Ovarian tissue autotransplantation
A 28-year-old Israeli woman, who was cured of non-Hodgkin’s lymphoma, gave birth to a healthy baby in June 2005 after her own banked ovarian tissue was re-implanted.[1]
The woman’s tissue was removed and preserved in a freezer before she received high-dose chemotherapy, a treatment that is known to cause ovarian failure. Two years after her complete recovery, the tissue was re-implanted, and this resulted in the production and retrieval of a mature egg. After the egg was fertilized in vitro with her husband’s sperm, the resulting embryo was transferred to her uterus, where the fetus developed normally.
A mature egg may develop from transplanted ovarian tissue.
Photo courtesy of Dr. RC Chian, McGill Reproductive Centre.
This appears to be the third reported case of a woman giving birth after receiving transplanted ovarian tissue.
In June 2005, an infertile woman received an ovarian tissue transplant from her identical twin sister and gave birth to a baby after normal conception.[2]
Last year, a team of Belgian physicians announced that a 32-year-old woman who was cured of Hodgkin’s disease had given birth to a baby after her ovarian tissue, which was frozen for six years, was successfully re-implanted.[3]
Cryopreservation of ovarian tissue is one of several options for women who may become infertile after aggressive cancer treatments.
Ovarian tissue is removed by laparoscopy, a surgical procedure in which a scope is inserted through a small incision in the abdomen. The tissue is then preserved in liquid nitrogen and frozen. When the tissue is carefully thawed and re-implanted, fertility drugs may be used to induce ovulation.
Canadian access to the technology
While the procedure is still in its infancy, the McGill Reproductive Centre in Montreal began offering ovarian tissue cryopreservation four years ago.
Dr. Togus Tulandi, a professor of obstetrics and gynecology, and a fertility expert at the McGill centre, said that he has collected ovarian tissue samples from 20 to 30 women. Some women have travelled to the Montreal clinic from Ontario and Nova Scotia.

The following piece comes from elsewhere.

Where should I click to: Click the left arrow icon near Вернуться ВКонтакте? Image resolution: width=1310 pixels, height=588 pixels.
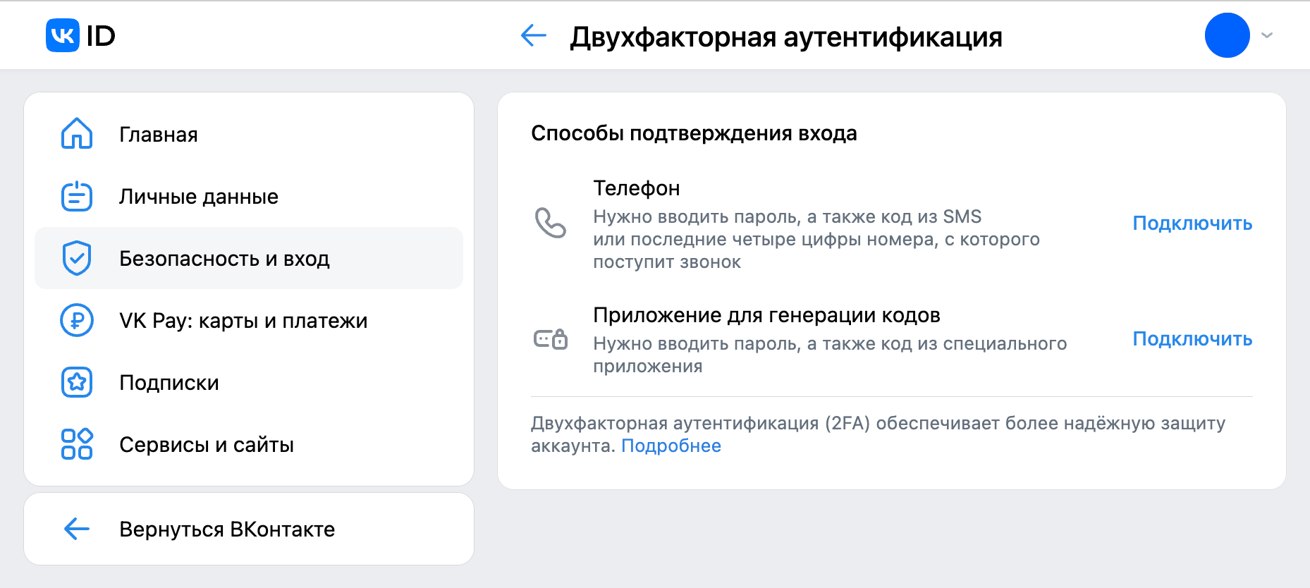(x=77, y=529)
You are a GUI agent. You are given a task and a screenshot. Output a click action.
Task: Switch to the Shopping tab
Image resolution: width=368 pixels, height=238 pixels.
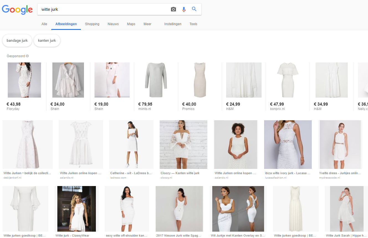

“So far, we have not transferred any tissue back to the patients,” Dr. Tulandi said. Women must first undergo cancer treatment, then wait for a full remission and recovery before making the decision to conceive a child. None of the McGill centre’s patients have reached this stage yet.
Ovarian tissue banking is not yet offered at any other Canadian sites.
Risks of tissue re-implantation
Candidates for ovarian tissue autotransplantation must be selected carefully because there is a risk that some malignancies, such as lymphoma or leukemia, might be re-introduced through the grafted tissue. More reliable and sensitive screening technologies are needed to detect residual cancer cells.
Other fertility options
Other ways of preserving fertility include ovarian suspension to move the ovaries out of the range of the intended pelvic radiation; cryopreservation of immature and mature oocytes for future in vitro fertilization; or embryo preservation.
The harvesting of mature oocytes requires that women take fertility drugs for several weeks before collection. This could delay urgent cancer treatment. There is also concern that this could aggravate hormone-sensitive cancers.
By contrast, ovarian tissue can be retrieved at any stage of the menstrual cycle without compromising a woman’s health or fertility, allowing chemotherapy treatment to be started without delay.
Still considered to be experimental, the ovarian tissue transplantation procedure requires refinement to improve tissue harvesting, the freeze-thaw process and the grafting technique.
References
[1] Meirow D et al. N Engl J Med 2005;353(3):318-21.
[2] Silber SJ et al. N Engl J Med 2005;353(1):58-63.
[3] Donnez J et al. Lancet 2004;364(9443):1405-10.